Find longest string not containing /a (Original Question)

This problem is a more natural match to awk:

$ echo "blabla/a/b/dee/per" | awk -v RS='/a' 'length($0)>max{longest=$0; max=length(longest);} END{print longest;}'
/b/dee/per

$ echo "blabla/b/b/dee/per" | awk -v RS='/a' 'length($0)>max{longest=$0; max=length(longest);} END{print longest;}'
blabla/b/b/dee/per

How it works

  • -v RS='/a'

    This sets the record separator to /a. This divides the input upon every occurrence of /a.

  • length($0)>max{longest=$0; max=length(longest);}

    If the current record, $0, is longer than the previous longest record, update longest and max with the new record.

  • END{print longest;}

    When we reach the end of the input, print out the longest record that we saw.

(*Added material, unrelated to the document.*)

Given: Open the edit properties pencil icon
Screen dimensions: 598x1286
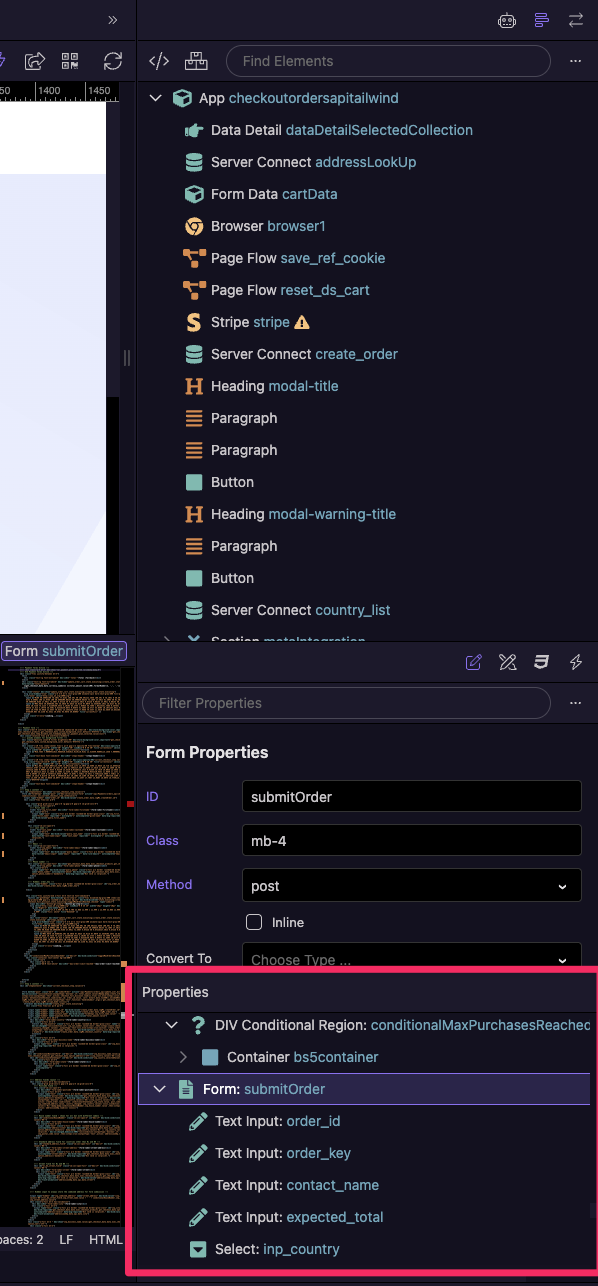Looking at the screenshot, I should click(474, 662).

Capture string from beginning up to the first /a in a sed group (3rd version of question)

$ echo "blabla/a/b/dee/per" | sed -r 's!(/a|$)!\x00!; s|^(.*)\x00.*|I found "\1".|'
I found "blabla".

$ echo "blabla/b/b/dee/per" | sed -r 's!(/a|$)!\x00!; s|^(.*)\x00.*|I found "\1".|'
I found "blabla/b/b/dee/per".

How it works:

  • s!(/a|$)!\x00!

    This replaces the first occurrence of /a with the NUL character, \x00. If no occurrence of /a is found, then the NUL character is placed at the end of the string (signified in a regex by $). (The NUL character was chosen because it can never be held in a bash variable and, thus, is extremely unlikely to be in an input string.)

  • s|^(.*)\x00.*|I found "\1".|

    This saves group 1 all the characters up to the location where the first /a used to be. We can use \1 in the replacement as we please.

As written, this requires a sed, such as GNU sed, which supports the NUL-character, hex 00. If your sed does not support NUL, then replace the \x00 with some character that won't be in your input string but that your sed does support. \x01 might be a good second choice.